3 Mayıs 2014 Cumartesi

futbolun katili Endüstriyel Futbol ...



Bir taraftar olarak bu konuya deginmek istedim , bakın ben musteri degilim taraftarım !!!

Endüstriyel Futbol diye bir tabir girdi kelime haznemize son 10 -15  yıldır ,aslında ilk olarak şampiyonlar ligi ve ingiltere premier liginin kurulusuyla basladı hersey buda 93 -94 yıllarına dayanıyor ...yok efendim endüstriyel futbolun gereksinimleri ,oluşumları ,endüstriyel futbola ayak uydurmak gibi herkesin konustugu fakat sadece bos konustugu bir tabir ozetle soylemek gerekirse para karsılıgı satılmıs futbol mantalitesi diyebiliriz ...

Şu sıralar dunya futbol piyasasının en buyuk sorunu bence endüstriyel futbol anlayısıdır ...

 Futbolun özunde bir gosteri bir şov niteligi vardır ,bu nitelik endüstriyel olgularla evrimleşmeye dogru ilerledikce ,futbolun kendi karakteristik kimliginin kaybolmasına sebeb oluyor ...
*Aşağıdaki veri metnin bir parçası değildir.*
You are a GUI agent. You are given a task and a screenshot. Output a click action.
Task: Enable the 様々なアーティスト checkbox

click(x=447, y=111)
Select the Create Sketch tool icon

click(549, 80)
Futbolun bana gore iki temel yapı tası vardır , birisi oyuncular yani futbolcular digeri ise taraftarlardır , yani bir sanatcı misali birisi oynar digeri ise seyreder ,bu iki unsurun dişindaki tum unsurlar yan unsurdur ,bunlara hakemler ,teknık direktorler ,baskanlar ,yoneticiler yorumcular ,gazeteciler ,tff,mhk,uefa,fifa ,aklınıza gelen tum unsurlar yan unsurdur kanımca ...

bir futbol takımı CEO tarafından yonetilirmi hic yaa ??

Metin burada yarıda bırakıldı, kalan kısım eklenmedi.